The 21st Century Buy American Act would strengthen existing Buy American Act standards and make a number of important changes to support our domestic manufacturing base. For example, the bill would:

  • Close loopholes that allow federal agencies to waive Buy American requirements, By closing these loopholes, agencies would rarely be able to use a “public interest waiver” without considering long and short term effects on U.S. employment. This public interest waiver was only intended to be used when an American-made good is unavailable or will increase the cost of a product or service to prohibitively high levels. Current loopholes in Buy American legislation allow agencies to exploit this waiver, leaving American manufacturers behind. For example, the U.S. Department of Defense alone spent $22 billion on items manufactured overseas to the detriment of American defense manufacturers.

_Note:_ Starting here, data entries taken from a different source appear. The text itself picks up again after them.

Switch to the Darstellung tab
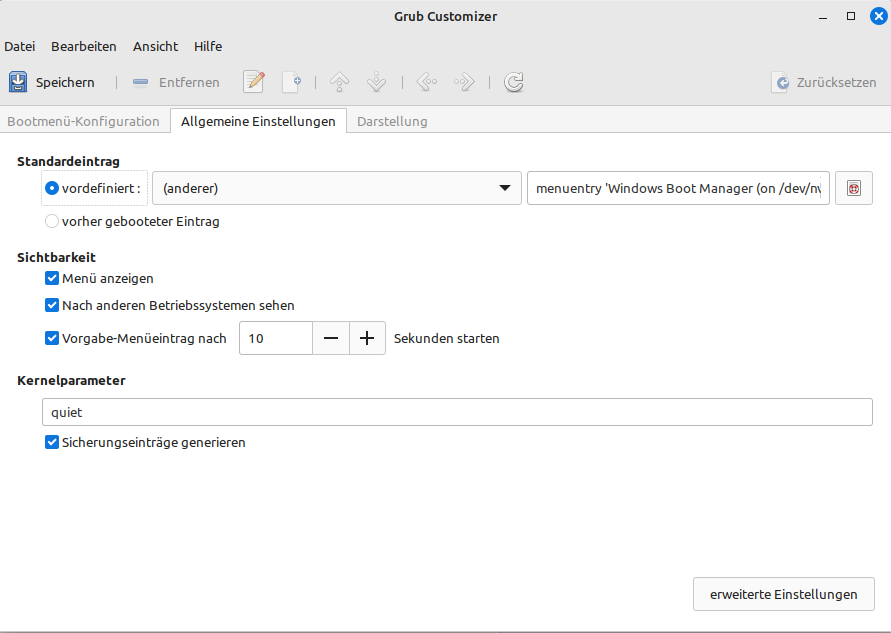This screenshot has height=633, width=891. 392,121
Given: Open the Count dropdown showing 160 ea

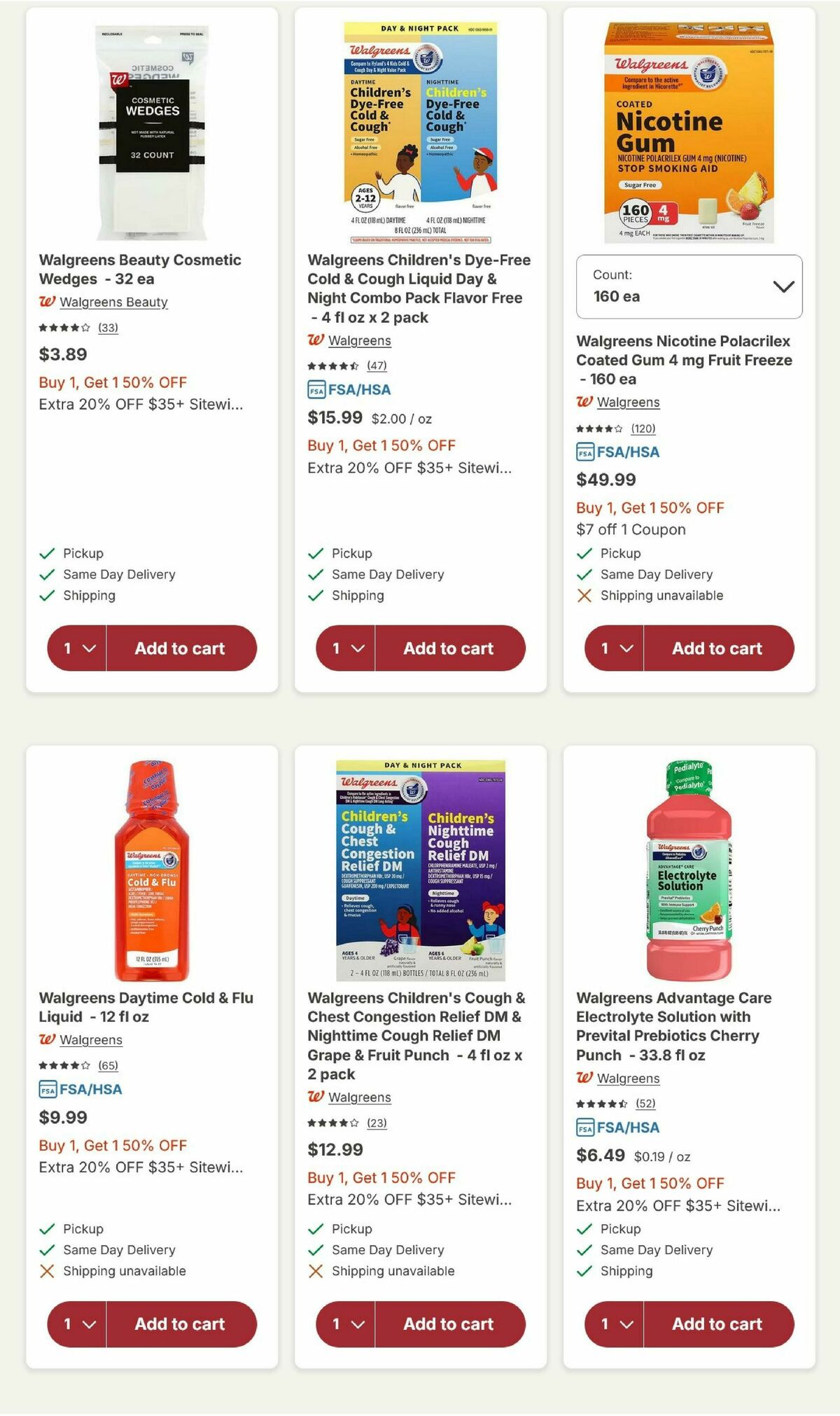Looking at the screenshot, I should point(689,287).
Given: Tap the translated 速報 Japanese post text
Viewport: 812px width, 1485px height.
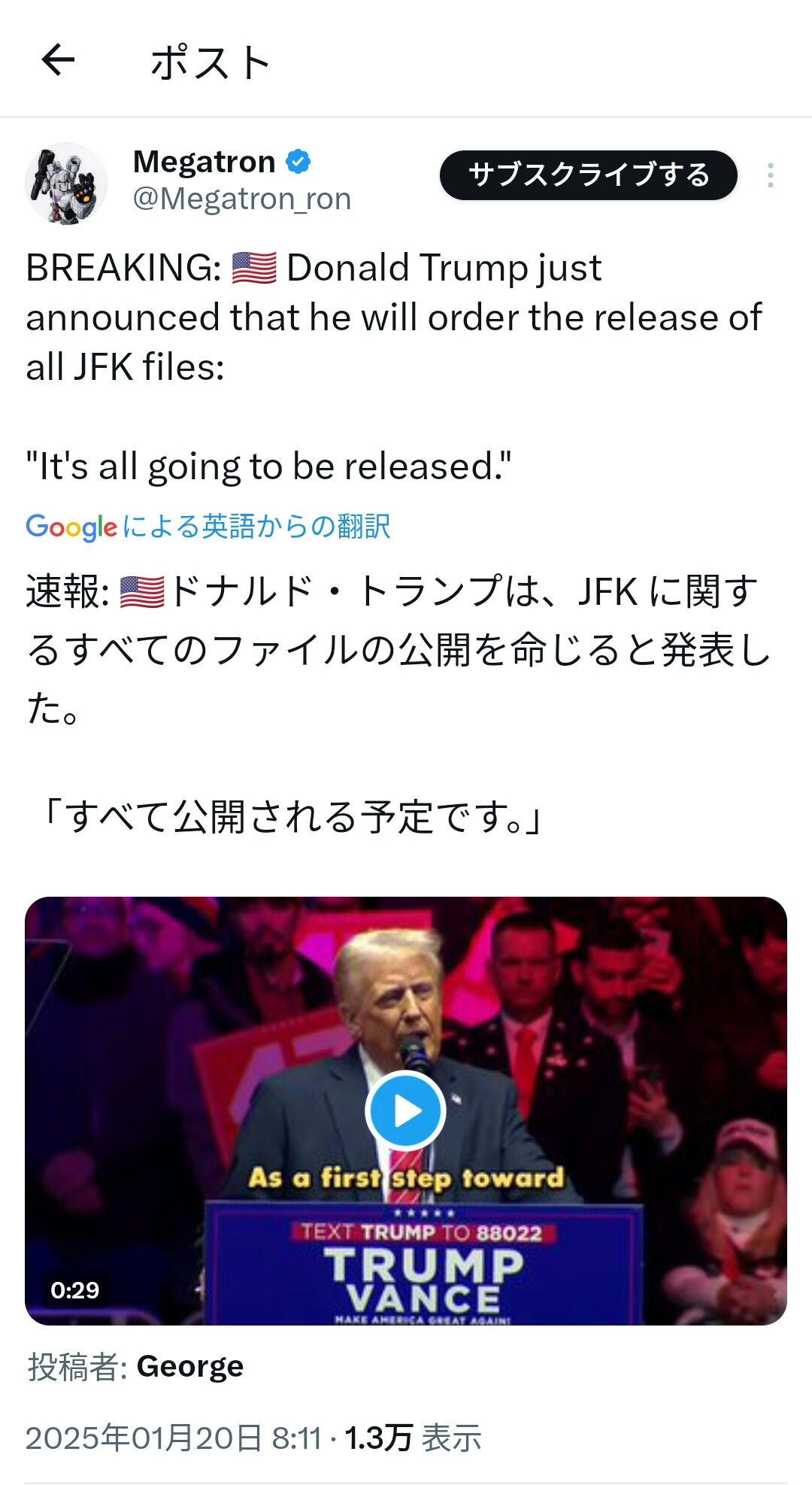Looking at the screenshot, I should (x=398, y=705).
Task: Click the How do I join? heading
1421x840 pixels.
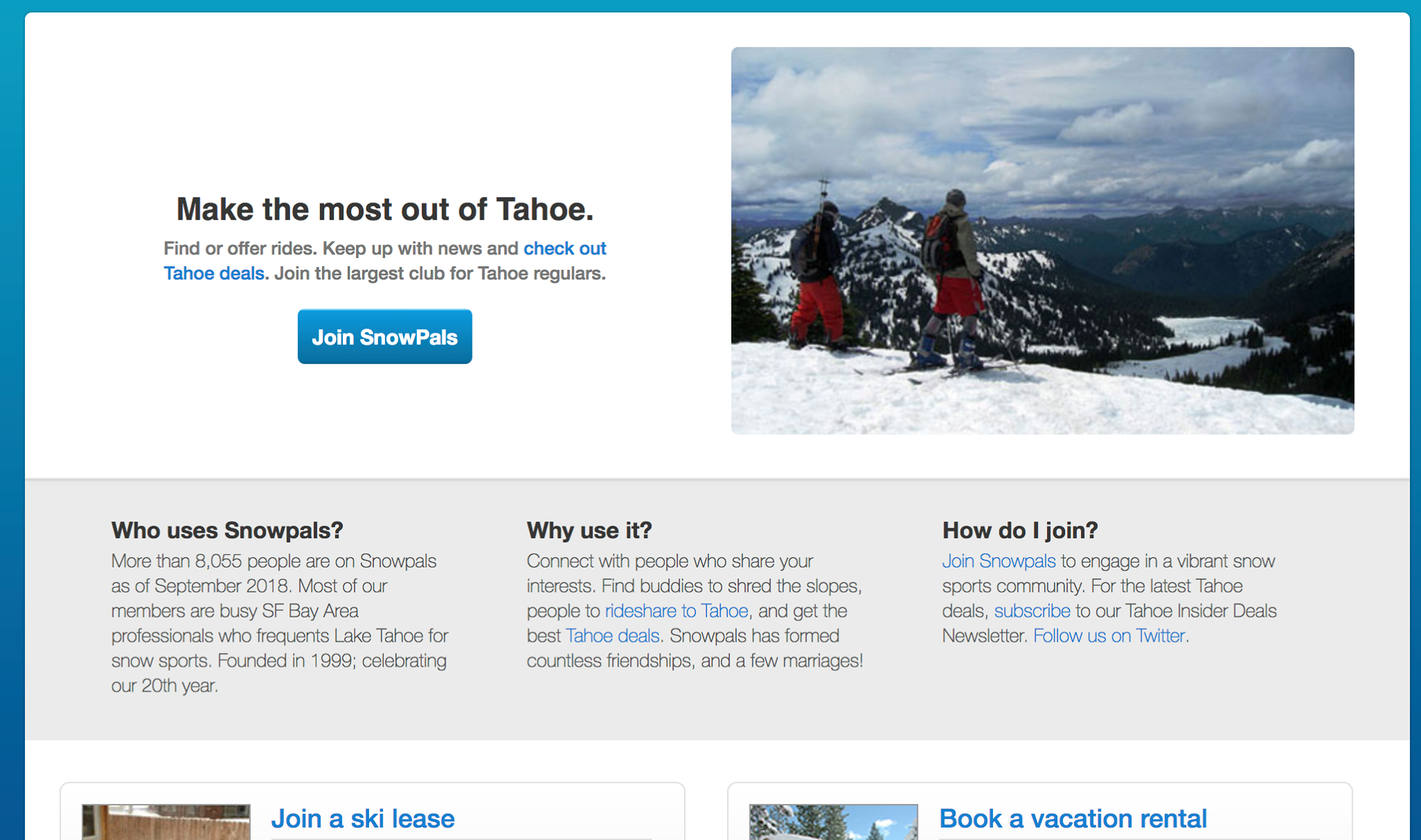Action: tap(1020, 530)
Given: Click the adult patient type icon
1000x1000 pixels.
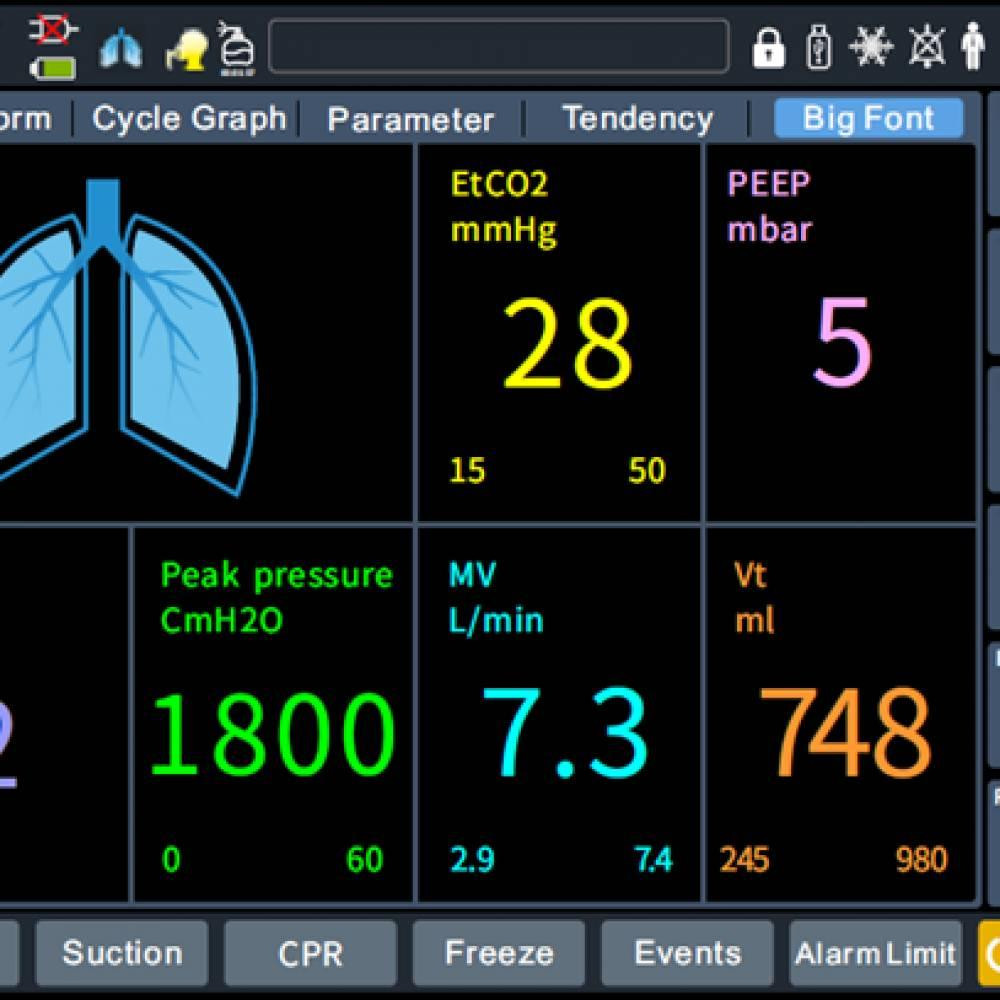Looking at the screenshot, I should click(x=972, y=46).
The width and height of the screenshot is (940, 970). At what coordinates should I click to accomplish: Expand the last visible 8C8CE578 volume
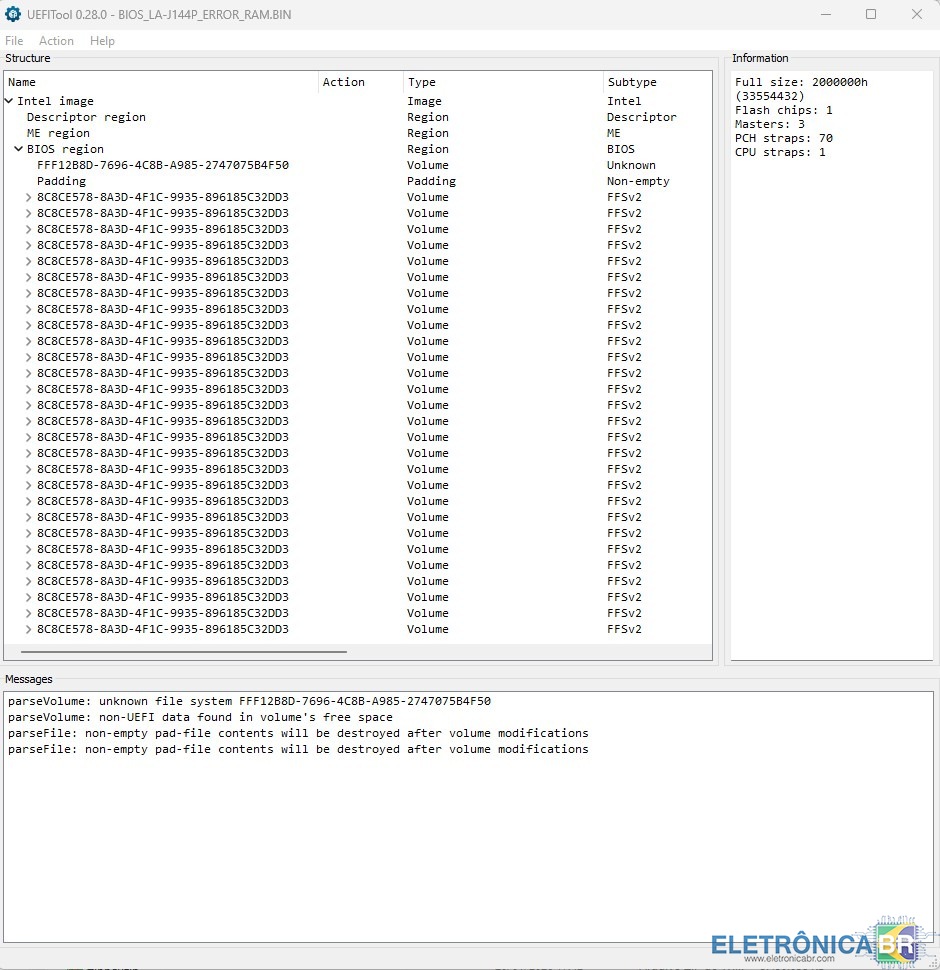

  • Provide resources for U.S. manufacturers of items in short supply to help them compete against foreign manufacturers for U.S. government contracts. By claiming an item is “non-available” domestically, or almost non-available, federal agencies can avoid certain Buy American requirements. This legislation invests in new and existing manufacturers of non-available items or manufacturers who are the only domestic manufacturer of a specific item, ensuring that these companies crucial to our industrial base long-term receive the assistance they need to continue making items that are scarce in America.  This is vital for our economy and national security.  
  • Increase the domestic content percentage requirement. Under the 21st Century Buy American Act, in order to qualify as American-made, a company must produce a majority of its materials in the U.S, among other provisions.